Stored records:

————————

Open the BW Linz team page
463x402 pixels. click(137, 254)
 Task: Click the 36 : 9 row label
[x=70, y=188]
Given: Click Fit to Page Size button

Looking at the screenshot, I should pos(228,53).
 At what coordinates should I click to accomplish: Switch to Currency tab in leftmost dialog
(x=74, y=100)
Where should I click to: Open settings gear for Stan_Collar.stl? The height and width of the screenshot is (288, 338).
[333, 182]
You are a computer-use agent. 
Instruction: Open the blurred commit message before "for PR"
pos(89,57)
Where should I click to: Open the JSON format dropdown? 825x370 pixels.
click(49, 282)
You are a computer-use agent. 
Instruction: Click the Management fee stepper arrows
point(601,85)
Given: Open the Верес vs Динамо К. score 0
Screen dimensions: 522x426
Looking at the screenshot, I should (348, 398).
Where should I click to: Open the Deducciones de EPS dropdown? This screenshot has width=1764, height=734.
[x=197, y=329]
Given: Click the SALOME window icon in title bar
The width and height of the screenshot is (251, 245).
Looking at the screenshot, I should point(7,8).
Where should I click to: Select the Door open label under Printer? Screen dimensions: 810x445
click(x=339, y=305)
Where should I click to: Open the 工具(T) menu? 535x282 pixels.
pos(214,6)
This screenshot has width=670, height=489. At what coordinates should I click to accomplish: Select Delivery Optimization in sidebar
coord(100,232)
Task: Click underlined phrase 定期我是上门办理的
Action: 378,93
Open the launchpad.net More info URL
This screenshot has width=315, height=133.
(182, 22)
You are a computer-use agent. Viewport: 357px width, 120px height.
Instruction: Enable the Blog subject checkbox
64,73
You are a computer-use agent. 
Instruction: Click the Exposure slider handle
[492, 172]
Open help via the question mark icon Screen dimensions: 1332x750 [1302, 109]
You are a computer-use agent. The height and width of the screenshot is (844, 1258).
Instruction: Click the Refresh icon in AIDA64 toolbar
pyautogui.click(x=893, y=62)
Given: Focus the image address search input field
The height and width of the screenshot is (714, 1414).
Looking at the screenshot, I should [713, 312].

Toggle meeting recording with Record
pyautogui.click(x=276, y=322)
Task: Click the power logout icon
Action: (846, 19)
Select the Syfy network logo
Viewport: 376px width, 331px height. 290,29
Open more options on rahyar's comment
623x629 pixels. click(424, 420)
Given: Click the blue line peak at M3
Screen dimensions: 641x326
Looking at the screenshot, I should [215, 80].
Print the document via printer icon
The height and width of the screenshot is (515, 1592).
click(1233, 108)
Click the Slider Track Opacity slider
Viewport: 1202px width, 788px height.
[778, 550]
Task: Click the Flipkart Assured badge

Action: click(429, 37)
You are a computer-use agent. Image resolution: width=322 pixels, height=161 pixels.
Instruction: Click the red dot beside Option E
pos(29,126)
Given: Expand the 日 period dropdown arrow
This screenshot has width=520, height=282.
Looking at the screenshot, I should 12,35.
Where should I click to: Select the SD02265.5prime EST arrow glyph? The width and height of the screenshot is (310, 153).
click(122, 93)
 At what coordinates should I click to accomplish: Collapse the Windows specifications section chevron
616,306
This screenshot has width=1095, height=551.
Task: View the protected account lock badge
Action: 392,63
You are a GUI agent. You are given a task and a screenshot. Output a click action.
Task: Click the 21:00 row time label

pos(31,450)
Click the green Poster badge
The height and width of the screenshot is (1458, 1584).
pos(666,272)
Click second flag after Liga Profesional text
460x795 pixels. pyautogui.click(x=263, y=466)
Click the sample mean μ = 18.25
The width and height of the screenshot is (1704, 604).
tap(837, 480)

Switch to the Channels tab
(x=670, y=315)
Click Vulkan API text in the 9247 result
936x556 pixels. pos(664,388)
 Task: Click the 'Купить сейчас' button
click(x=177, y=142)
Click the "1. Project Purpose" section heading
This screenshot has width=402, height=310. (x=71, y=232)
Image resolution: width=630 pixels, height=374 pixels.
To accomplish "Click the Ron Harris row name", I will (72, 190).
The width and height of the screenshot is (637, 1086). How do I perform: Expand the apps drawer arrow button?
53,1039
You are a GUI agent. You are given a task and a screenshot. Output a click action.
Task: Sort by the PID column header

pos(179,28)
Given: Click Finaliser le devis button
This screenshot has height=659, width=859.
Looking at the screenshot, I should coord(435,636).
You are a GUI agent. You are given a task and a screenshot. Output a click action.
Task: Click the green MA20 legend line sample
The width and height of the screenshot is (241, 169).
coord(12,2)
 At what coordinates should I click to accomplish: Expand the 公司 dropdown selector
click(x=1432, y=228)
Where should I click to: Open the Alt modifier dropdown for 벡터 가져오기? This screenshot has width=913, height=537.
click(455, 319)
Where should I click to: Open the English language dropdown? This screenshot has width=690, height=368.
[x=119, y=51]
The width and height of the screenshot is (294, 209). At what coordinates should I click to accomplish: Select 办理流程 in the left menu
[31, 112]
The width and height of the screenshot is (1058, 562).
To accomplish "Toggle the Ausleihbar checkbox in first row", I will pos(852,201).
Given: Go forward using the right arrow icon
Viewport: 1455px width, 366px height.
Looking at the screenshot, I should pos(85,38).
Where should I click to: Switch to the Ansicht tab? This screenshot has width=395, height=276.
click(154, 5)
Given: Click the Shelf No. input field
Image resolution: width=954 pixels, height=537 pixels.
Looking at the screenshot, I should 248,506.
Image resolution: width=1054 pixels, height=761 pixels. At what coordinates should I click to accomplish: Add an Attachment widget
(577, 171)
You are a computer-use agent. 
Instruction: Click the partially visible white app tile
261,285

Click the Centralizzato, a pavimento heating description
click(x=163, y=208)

————————

The entries shown above must be reproduced in full, exactly as written.

Open the BW Linz team page
463x402 pixels. click(137, 254)
 Task: Click the 36 : 9 row label
[x=70, y=188]
Given: Click Fit to Page Size button

Looking at the screenshot, I should pos(228,53).
 At what coordinates should I click to accomplish: Switch to Currency tab in leftmost dialog
(x=74, y=100)
Where should I click to: Open settings gear for Stan_Collar.stl? The height and width of the screenshot is (288, 338).
[333, 182]
You are a computer-use agent. 
Instruction: Open the blurred commit message before "for PR"
pos(89,57)
Where should I click to: Open the JSON format dropdown? 825x370 pixels.
click(49, 282)
You are a computer-use agent. 
Instruction: Click the Management fee stepper arrows
point(601,85)
Given: Open the Верес vs Динамо К. score 0
Screen dimensions: 522x426
Looking at the screenshot, I should (348, 398).
Where should I click to: Open the Deducciones de EPS dropdown? This screenshot has width=1764, height=734.
[x=197, y=329]
Given: Click the SALOME window icon in title bar
The width and height of the screenshot is (251, 245).
Looking at the screenshot, I should point(7,8).
Where should I click to: Select the Door open label under Printer? Screen dimensions: 810x445
click(x=339, y=305)
Where should I click to: Open the 工具(T) menu? 535x282 pixels.
pos(214,6)
This screenshot has width=670, height=489. At what coordinates should I click to accomplish: Select Delivery Optimization in sidebar
coord(100,232)
Task: Click underlined phrase 定期我是上门办理的
Action: 378,93
Open the launchpad.net More info URL
This screenshot has width=315, height=133.
(182, 22)
You are a computer-use agent. Viewport: 357px width, 120px height.
Instruction: Enable the Blog subject checkbox
64,73
You are a computer-use agent. 
Instruction: Click the Exposure slider handle
[492, 172]
Open help via the question mark icon Screen dimensions: 1332x750 [1302, 109]
You are a computer-use agent. The height and width of the screenshot is (844, 1258).
Instruction: Click the Refresh icon in AIDA64 toolbar
pyautogui.click(x=893, y=62)
Given: Focus the image address search input field
The height and width of the screenshot is (714, 1414).
Looking at the screenshot, I should [713, 312].

Toggle meeting recording with Record
pyautogui.click(x=276, y=322)
Task: Click the power logout icon
Action: (846, 19)
Select the Syfy network logo
Viewport: 376px width, 331px height. 290,29
Open more options on rahyar's comment
623x629 pixels. click(424, 420)
Given: Click the blue line peak at M3
Screen dimensions: 641x326
Looking at the screenshot, I should [215, 80].
Print the document via printer icon
The height and width of the screenshot is (515, 1592).
click(1233, 108)
Click the Slider Track Opacity slider
Viewport: 1202px width, 788px height.
[778, 550]
Task: Click the Flipkart Assured badge

Action: click(429, 37)
You are a computer-use agent. Image resolution: width=322 pixels, height=161 pixels.
Instruction: Click the red dot beside Option E
pos(29,126)
Given: Expand the 日 period dropdown arrow
This screenshot has width=520, height=282.
Looking at the screenshot, I should 12,35.
Where should I click to: Select the SD02265.5prime EST arrow glyph? The width and height of the screenshot is (310, 153).
click(122, 93)
 At what coordinates should I click to accomplish: Collapse the Windows specifications section chevron
616,306
This screenshot has width=1095, height=551.
Task: View the protected account lock badge
Action: 392,63
You are a GUI agent. You are given a task and a screenshot. Output a click action.
Task: Click the 21:00 row time label

pos(31,450)
Click the green Poster badge
The height and width of the screenshot is (1458, 1584).
pos(666,272)
Click second flag after Liga Profesional text
460x795 pixels. pyautogui.click(x=263, y=466)
Click the sample mean μ = 18.25
The width and height of the screenshot is (1704, 604).
tap(837, 480)

Switch to the Channels tab
(x=670, y=315)
Click Vulkan API text in the 9247 result
936x556 pixels. pos(664,388)
 Task: Click the 'Купить сейчас' button
click(x=177, y=142)
Click the "1. Project Purpose" section heading
This screenshot has width=402, height=310. (x=71, y=232)
Image resolution: width=630 pixels, height=374 pixels.
To accomplish "Click the Ron Harris row name", I will (72, 190).
The width and height of the screenshot is (637, 1086). How do I perform: Expand the apps drawer arrow button?
53,1039
You are a GUI agent. You are given a task and a screenshot. Output a click action.
Task: Sort by the PID column header

pos(179,28)
Given: Click Finaliser le devis button
This screenshot has height=659, width=859.
Looking at the screenshot, I should coord(435,636).
You are a GUI agent. You are given a task and a screenshot. Output a click action.
Task: Click the green MA20 legend line sample
The width and height of the screenshot is (241, 169).
coord(12,2)
 At what coordinates should I click to accomplish: Expand the 公司 dropdown selector
click(x=1432, y=228)
Where should I click to: Open the Alt modifier dropdown for 벡터 가져오기? This screenshot has width=913, height=537.
click(455, 319)
Where should I click to: Open the English language dropdown? This screenshot has width=690, height=368.
[x=119, y=51]
The width and height of the screenshot is (294, 209). At what coordinates should I click to accomplish: Select 办理流程 in the left menu
[31, 112]
The width and height of the screenshot is (1058, 562).
To accomplish "Toggle the Ausleihbar checkbox in first row", I will pos(852,201).
Given: Go forward using the right arrow icon
Viewport: 1455px width, 366px height.
Looking at the screenshot, I should pos(85,38).
Where should I click to: Switch to the Ansicht tab? This screenshot has width=395, height=276.
click(154, 5)
Given: Click the Shelf No. input field
Image resolution: width=954 pixels, height=537 pixels.
Looking at the screenshot, I should 248,506.
Image resolution: width=1054 pixels, height=761 pixels. At what coordinates should I click to accomplish: Add an Attachment widget
(577, 171)
You are a computer-use agent. 
Instruction: Click the partially visible white app tile
261,285

Click the Centralizzato, a pavimento heating description
click(x=163, y=208)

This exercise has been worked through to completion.